* Problem requirements
Can you set down the listing below verbatim, from the line with "You are a GUI" up to and including the line with "click(345, 91)", leaving out the pictures?

* Records for this task
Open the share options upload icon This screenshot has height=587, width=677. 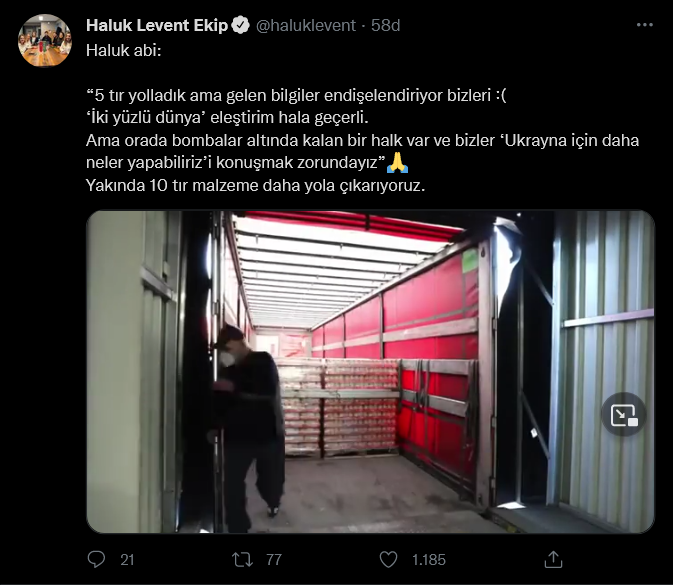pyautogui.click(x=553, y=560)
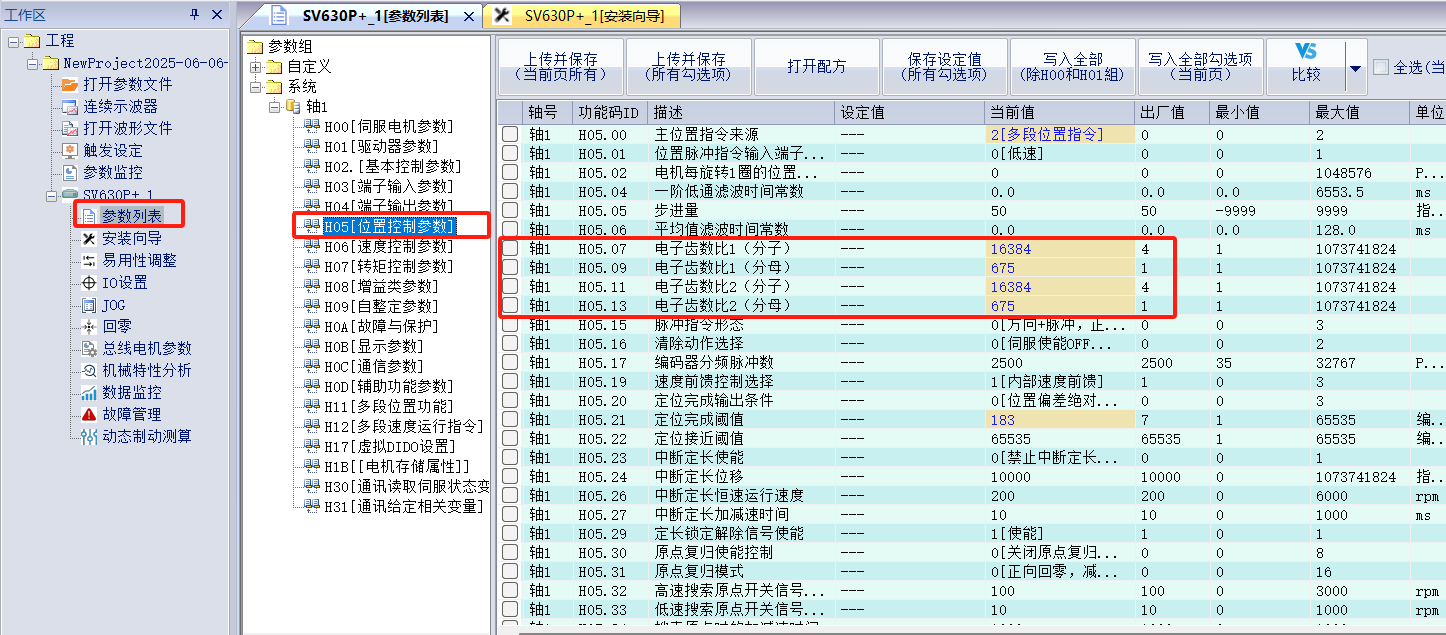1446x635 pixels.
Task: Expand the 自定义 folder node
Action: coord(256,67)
---
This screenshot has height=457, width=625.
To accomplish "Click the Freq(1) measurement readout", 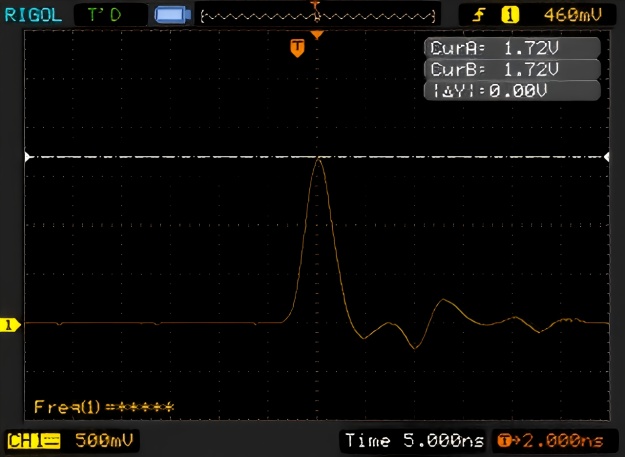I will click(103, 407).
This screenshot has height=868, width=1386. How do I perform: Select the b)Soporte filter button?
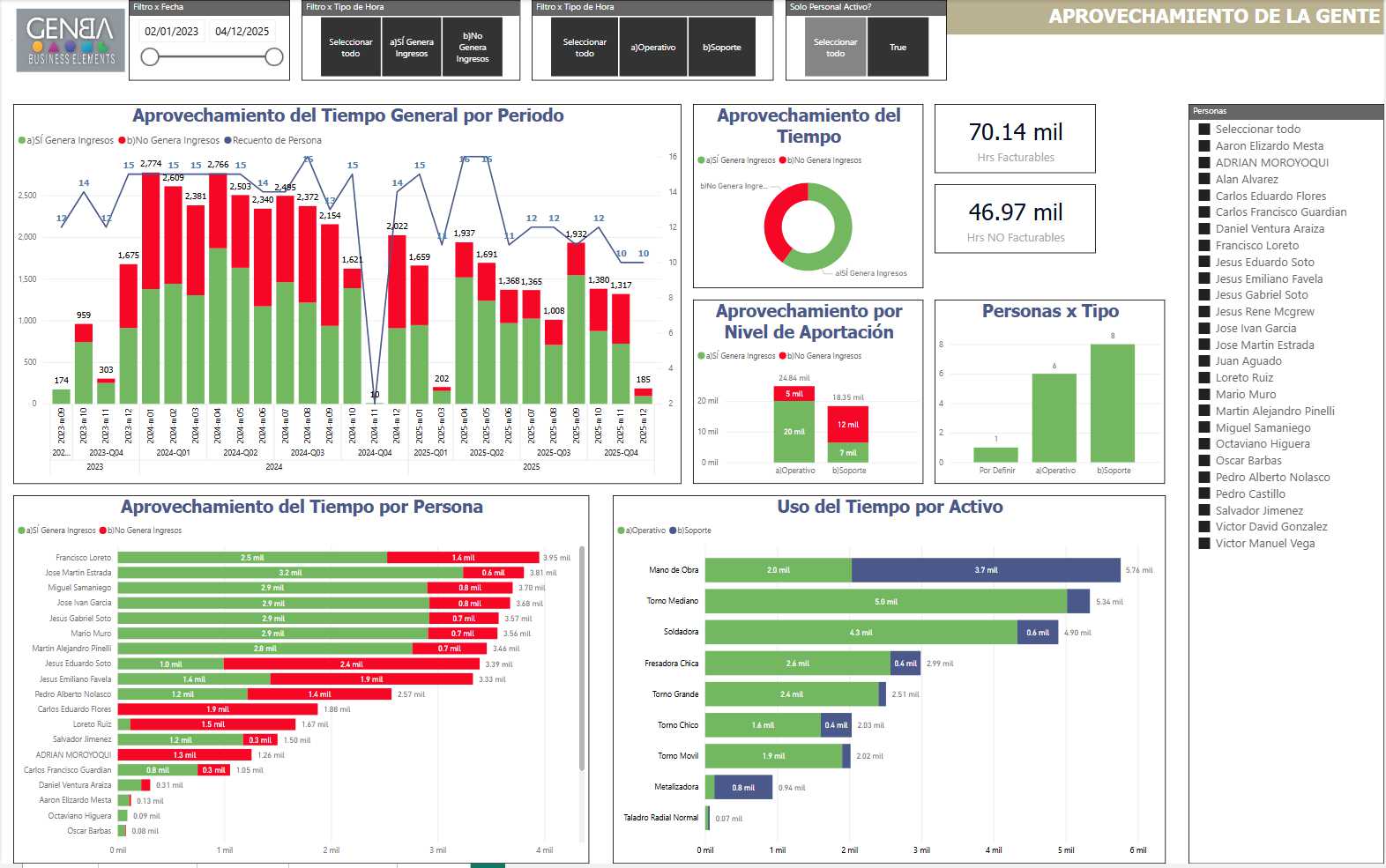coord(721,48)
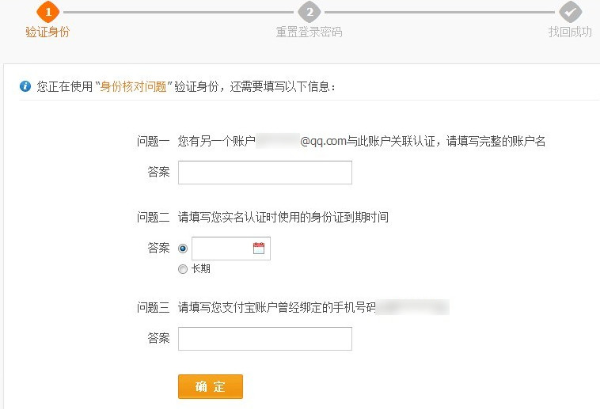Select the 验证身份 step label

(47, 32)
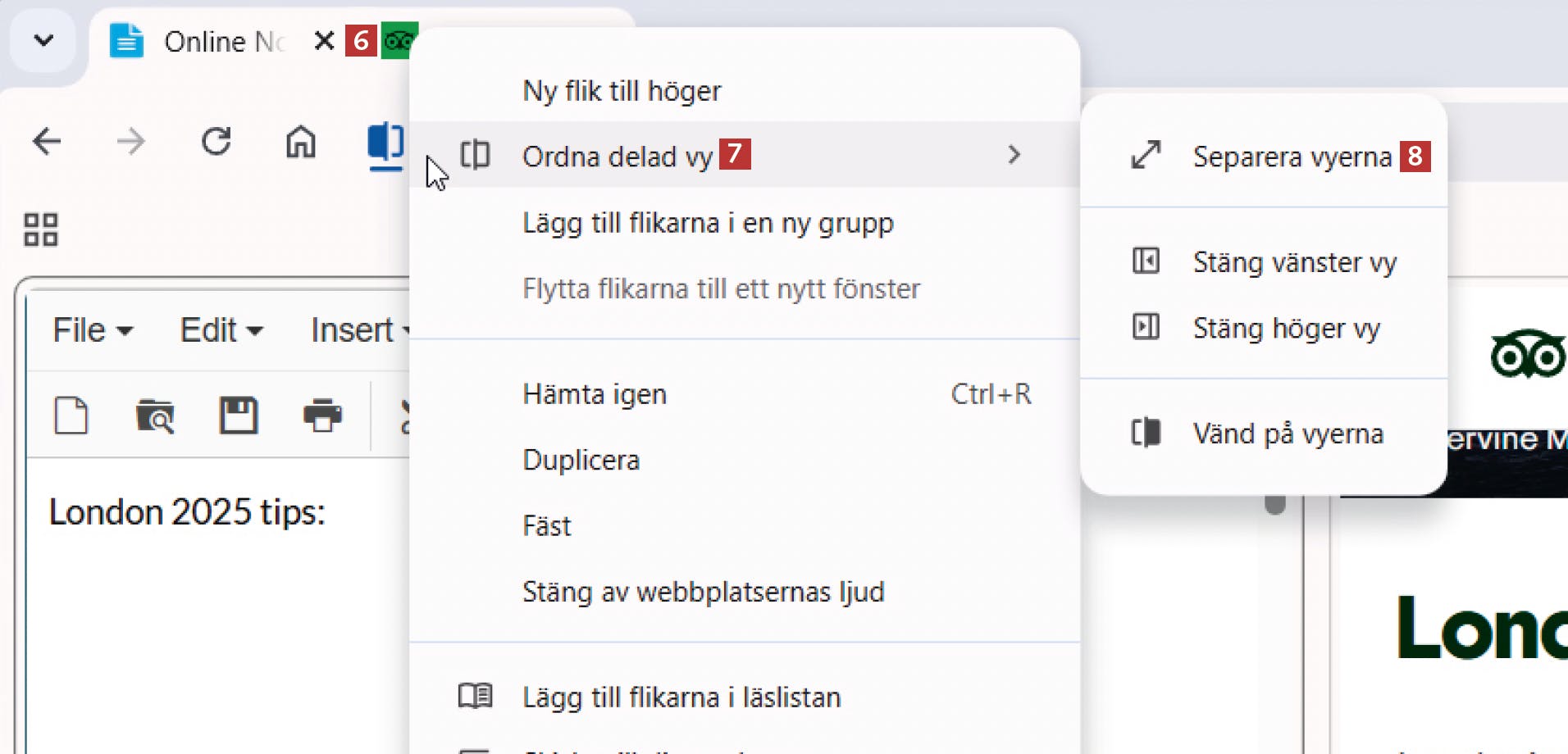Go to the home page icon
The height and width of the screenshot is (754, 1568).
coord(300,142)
* * *
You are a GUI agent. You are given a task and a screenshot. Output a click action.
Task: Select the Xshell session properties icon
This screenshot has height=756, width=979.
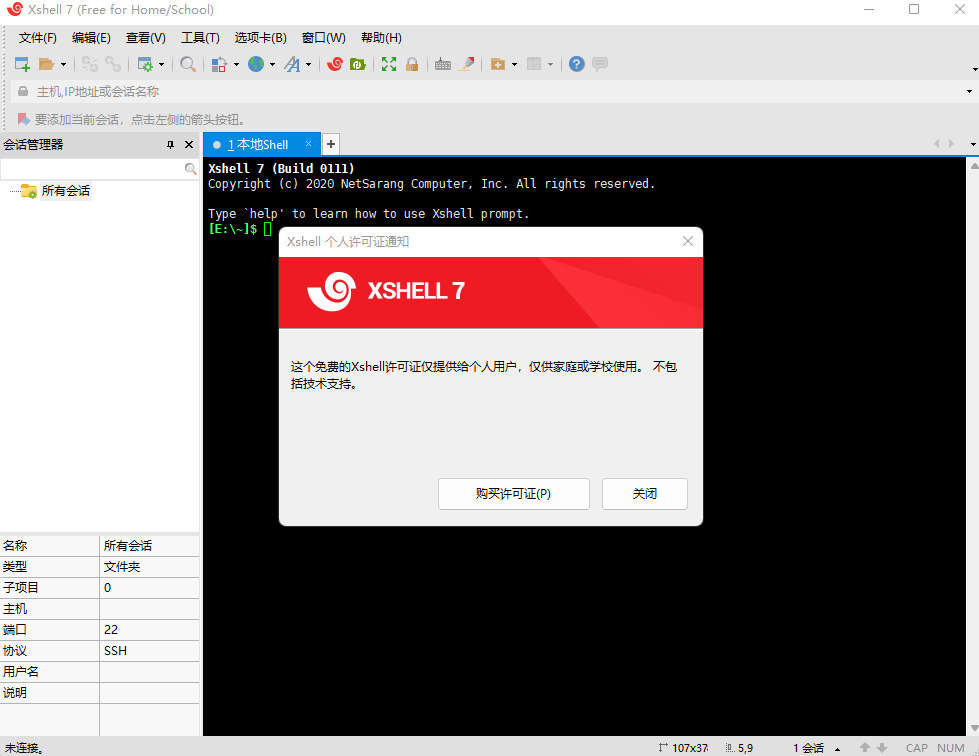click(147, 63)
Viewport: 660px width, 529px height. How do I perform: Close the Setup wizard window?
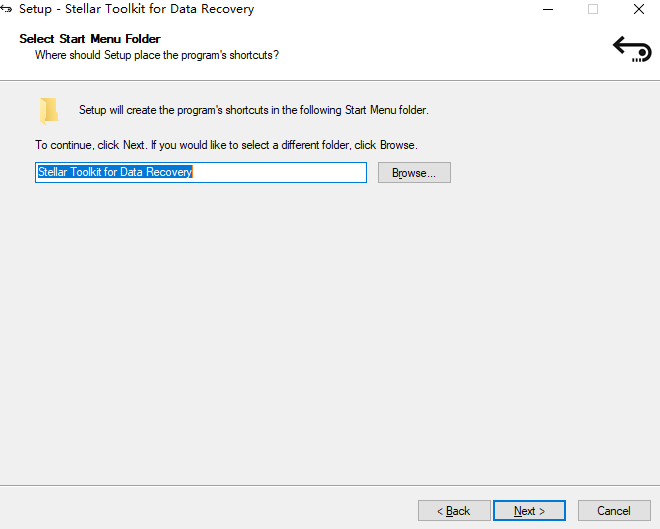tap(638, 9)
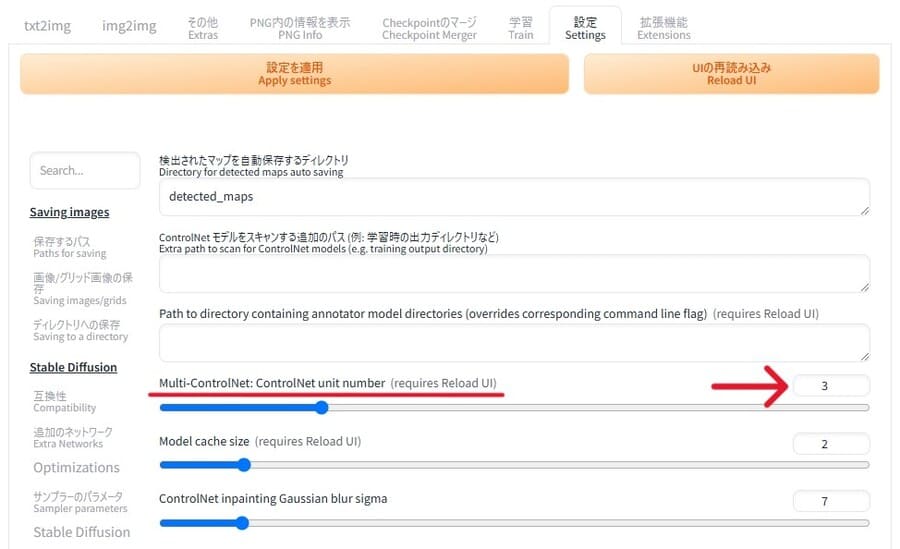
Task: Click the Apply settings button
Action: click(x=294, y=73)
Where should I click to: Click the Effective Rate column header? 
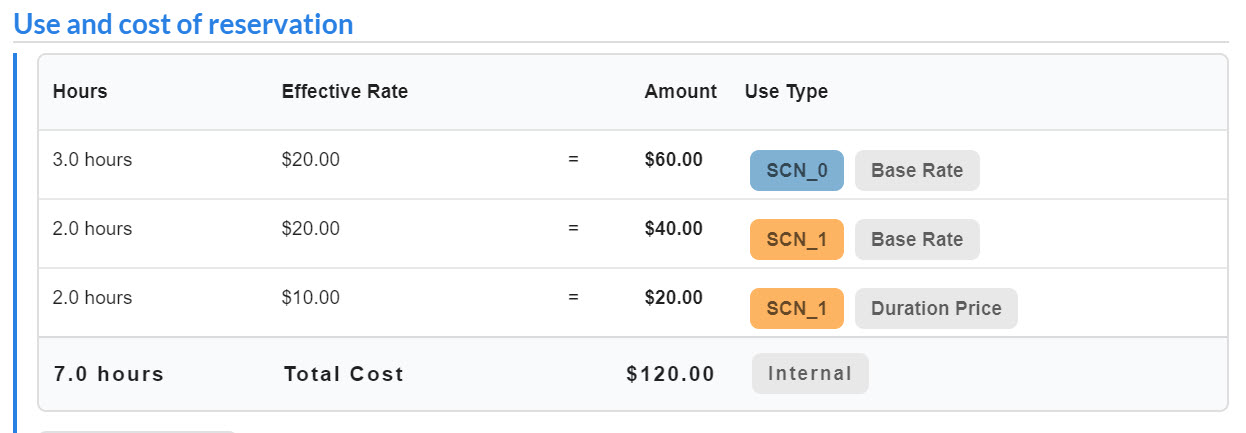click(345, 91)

* Solution to this task
You are a GUI agent. You are given a task and a screenshot. Output a click action.
Task: Select the Xshell session properties icon
This screenshot has height=756, width=979.
click(147, 63)
Viewport: 660px width, 529px height. How do I perform: Close the Setup wizard window?
tap(638, 9)
Task: Click the Apply settings button
Action: click(x=294, y=73)
Where should I click to: Click the Effective Rate column header? 
click(345, 91)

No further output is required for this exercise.